I have a multi-index pandas dataframe, and I need assign the value to a slice of the dataframe (based on one index), with a calculation on another slice of the same dataframe (based on the same index).
I have tried to assign the values using loc, but the entire slice ends up NaN.
I have written this simple example code to make clear the problem I’m having.
Sample dataframe:
iterables = [ [1, 2, 3, 4], ["A", "B"]]
idx = pd.MultiIndex.from_product(iterables, names=["tstep", "trial"])
df = pd.DataFrame(index=idx)
df['Value'] = 0.0
df.loc[(1,'A'), 'Value'] = 1.0
df.loc[(1,'B'), 'Value'] = 2.0
:
Value
tstep trial
1 A 1.0
B 2.0
2 A 0.0
B 0.0
3 A 0.0
B 0.0
4 A 0.0
B 0.0
Now let’s say I want to set all elements with index tstep = 2 equal to those with tstep = 1, incremented by 1. I wrote:
df.loc[2]['Value'] = df.loc[1]['Value'] + 1.0
This is the desired output:
Value
tstep trial
1 A 1.0
B 2.0
2 A 2.0
B 3.0
3 A 0.0
B 0.0
4 A 0.0
B 0.0
This is the actual output I get:
Value
tstep trial
1 A 1.0
B 2.0
2 A NaN
B NaN
3 A 0.0
B 0.0
4 A 0.0
B 0.0
Note that if I assign the slice to a single scalar, it works fine (as when I create this sample dataframe). I have tried to swap the [‘Value’] and the .loc[2] with the same result.
What I am doing wrong?
You could slice with xs
, rename
to change the level and update
the DataFrame in place:
df.update(df.xs(1, level='tstep', drop_level=False).rename({1: 2})+1)

== == ==

TO BE DONE:
• A. Translate this sentence from the pandas thread into Spanish: "I have tried to assign the values using loc, but the entire slice ends up NaN."
• B. Write out the part of the pandas thread from "I have a multi-index" to "the same index)." word for word.

== == ==

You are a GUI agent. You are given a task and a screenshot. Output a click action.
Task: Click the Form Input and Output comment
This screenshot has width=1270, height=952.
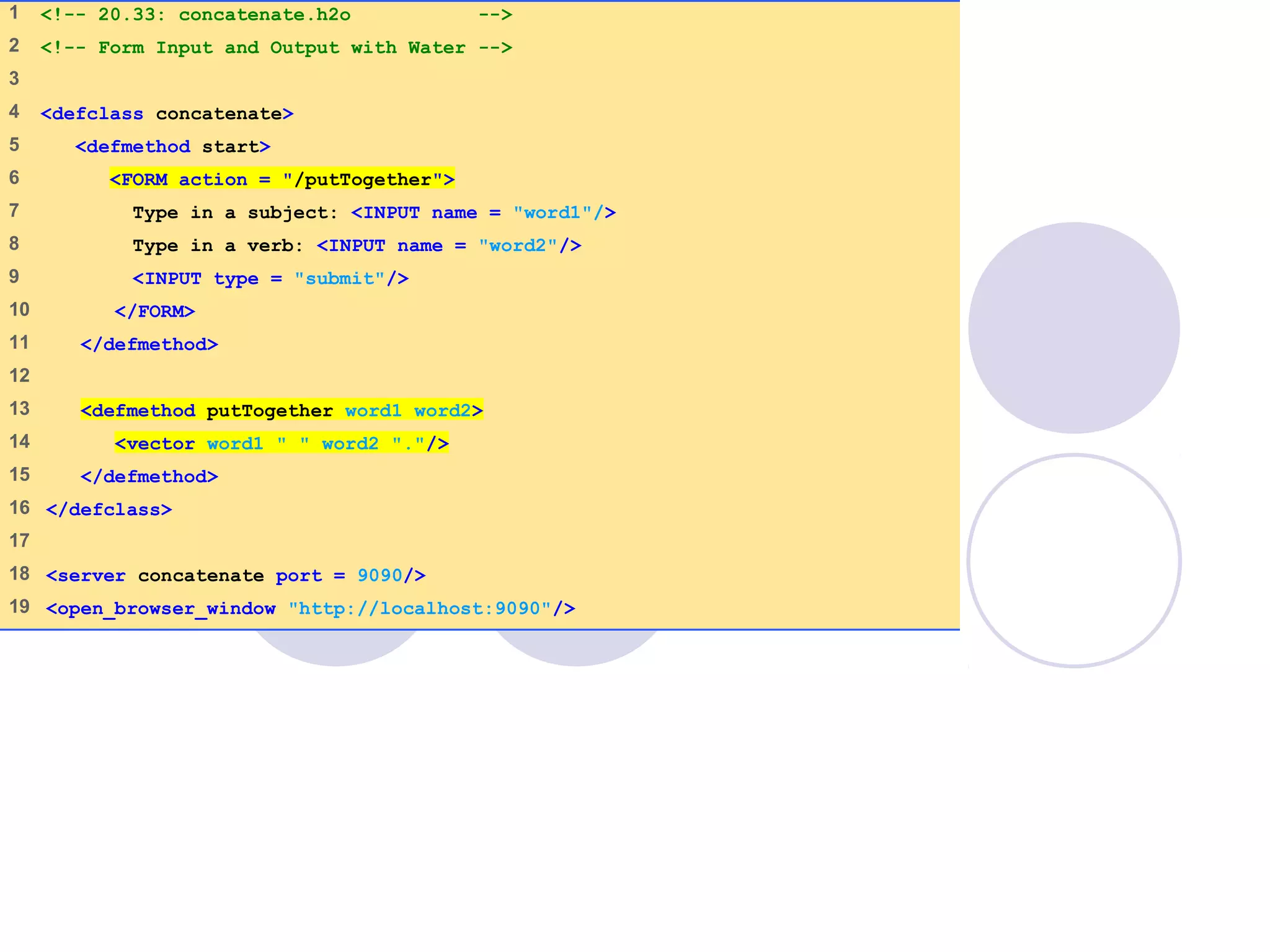pyautogui.click(x=276, y=48)
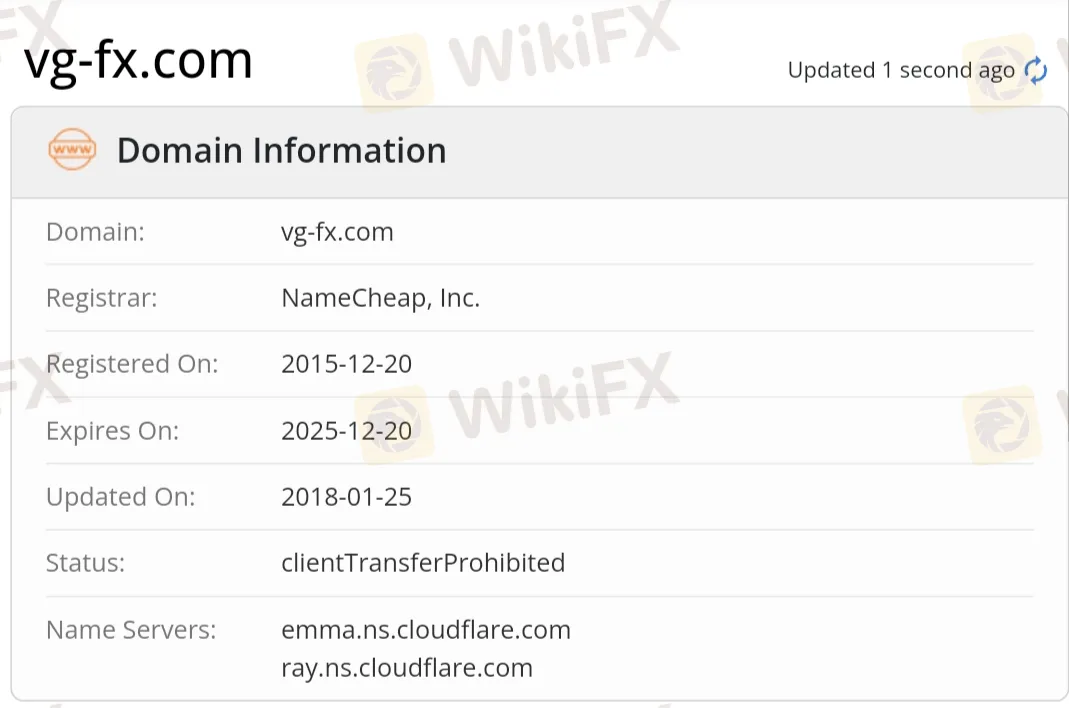The height and width of the screenshot is (708, 1069).
Task: Select the ray.ns.cloudflare.com name server
Action: point(407,668)
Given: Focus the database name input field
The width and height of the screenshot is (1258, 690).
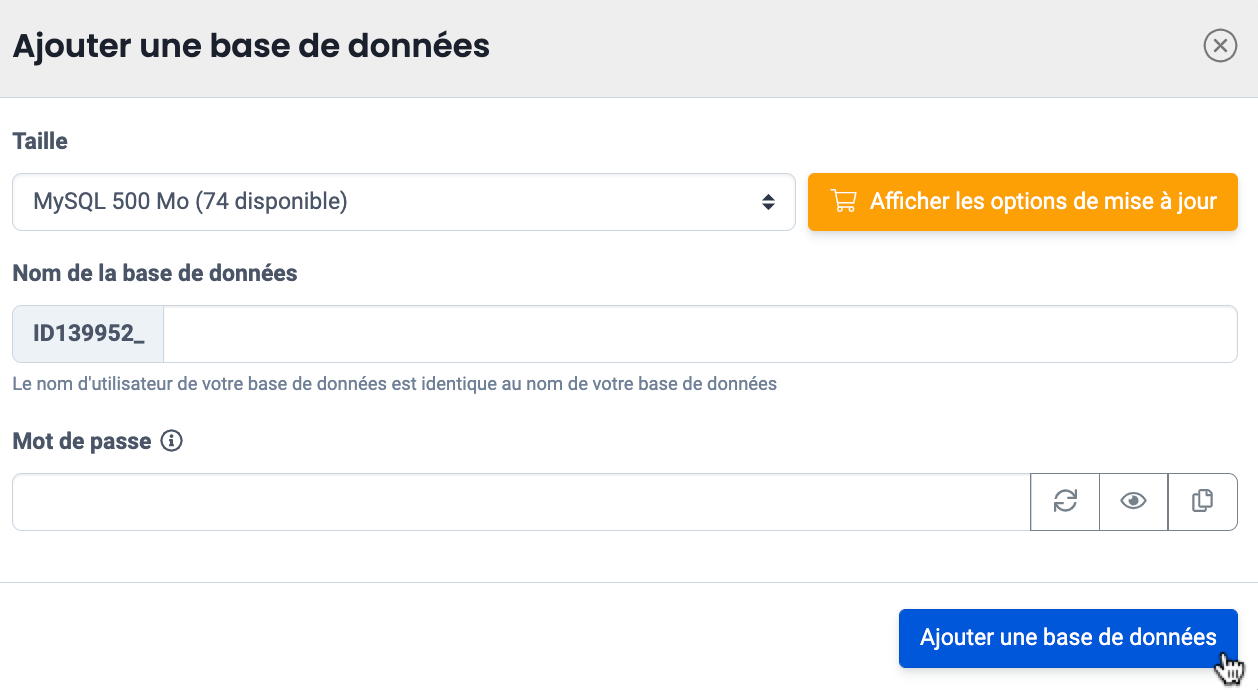Looking at the screenshot, I should tap(700, 334).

== == ==

RESPONSES FOR EACH TASK:
• A. He intentado asignar los valores usando loc, pero todo el segmento termina siendo NaN.

• B.
I have a multi-index pandas dataframe, and I need assign the value to a slice of the dataframe (based on one index), with a calculation on another slice of the same dataframe (based on the same index).